> **TASK**:
Output every entry below word for word, without its pictures.

[Data items]

[Start of section]

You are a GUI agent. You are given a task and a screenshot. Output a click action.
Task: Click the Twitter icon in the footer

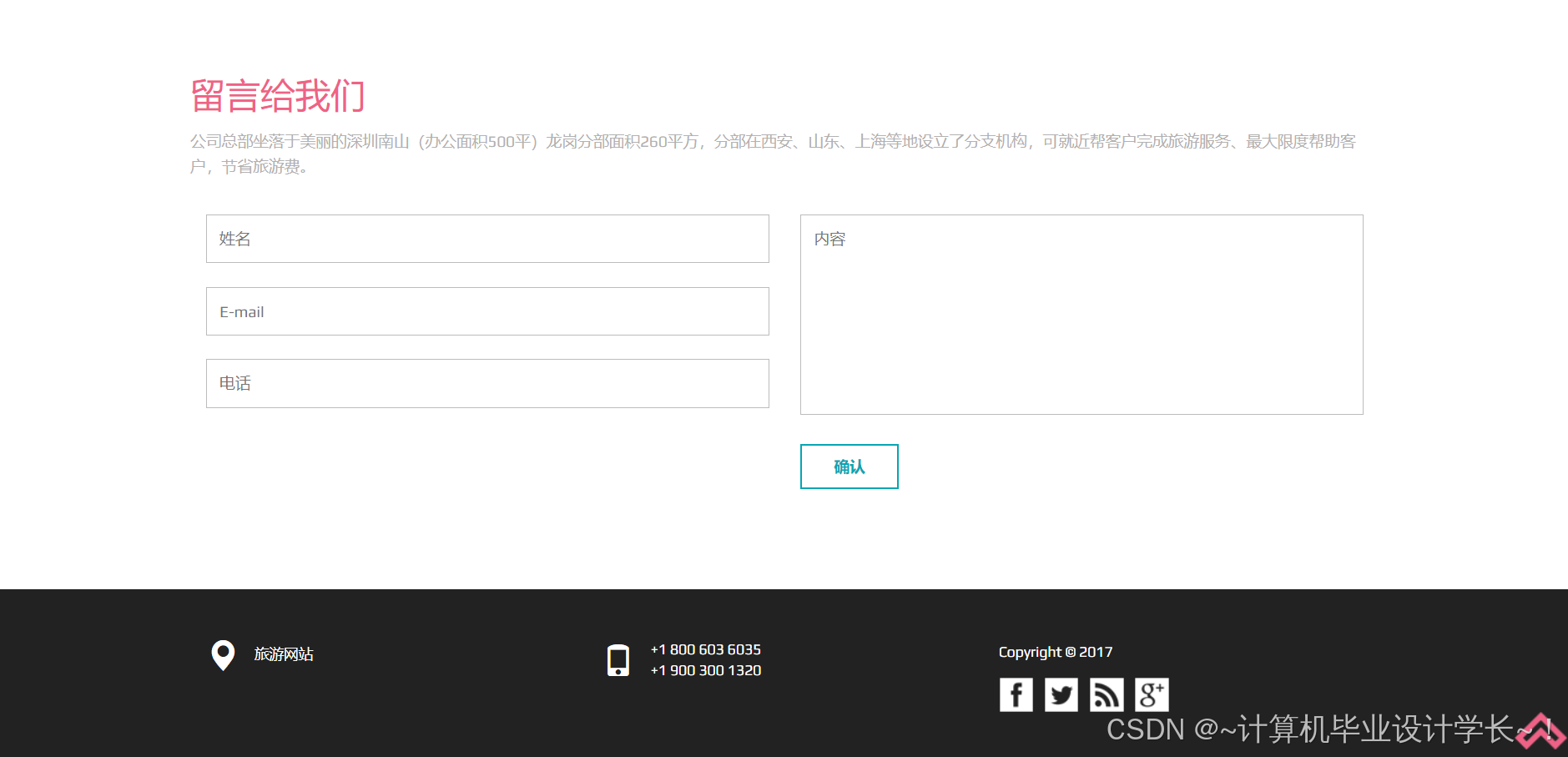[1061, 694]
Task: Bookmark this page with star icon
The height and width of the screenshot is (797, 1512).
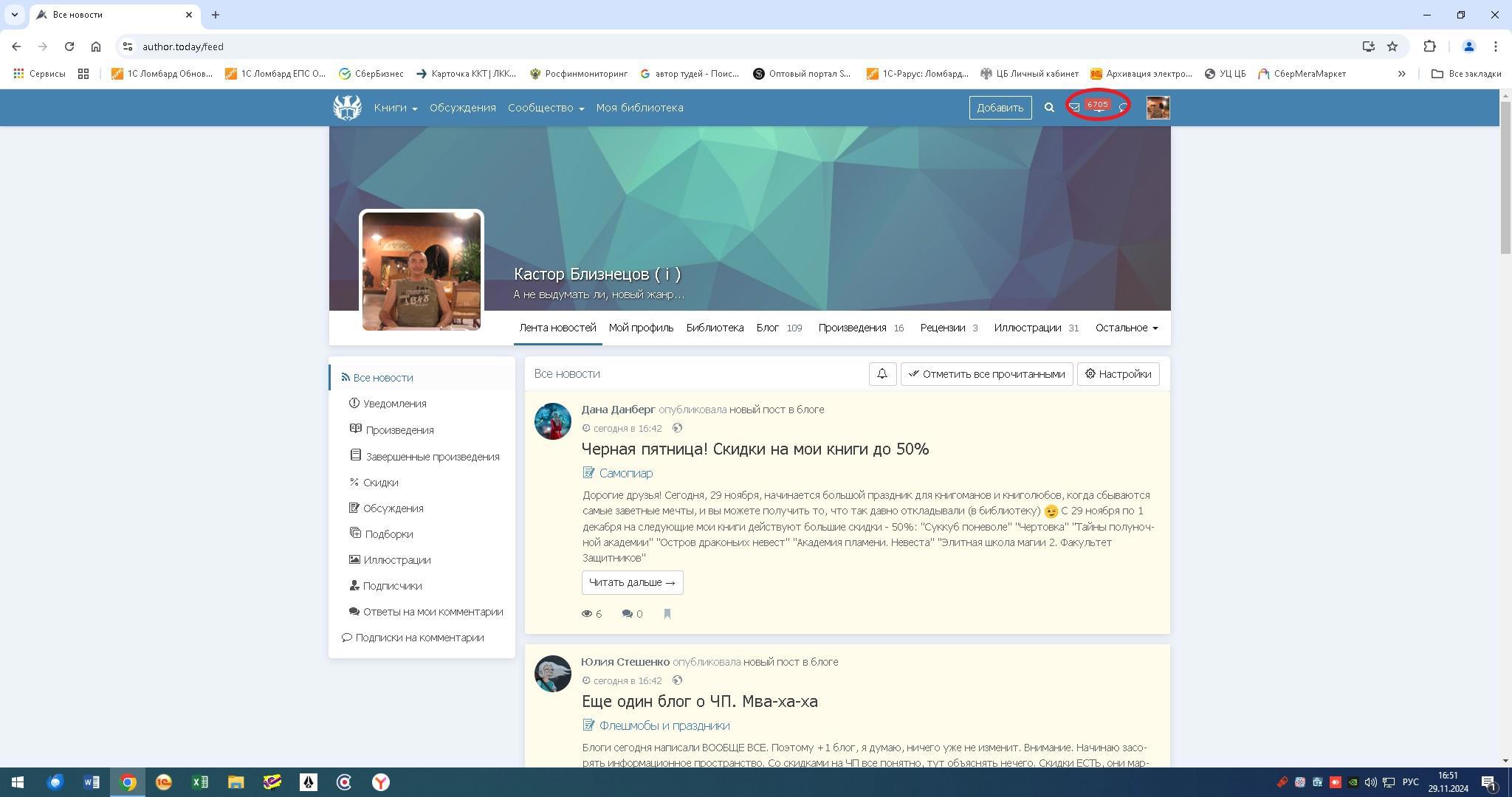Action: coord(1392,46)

[End of section]

> **TASK SOLUTION**:
You are a GUI agent. You are given a task and a screenshot. Output a click action.
Task: Click the Twitter icon in the footer

[1061, 694]
Task: Bookmark this page with star icon
The height and width of the screenshot is (797, 1512).
Action: coord(1392,46)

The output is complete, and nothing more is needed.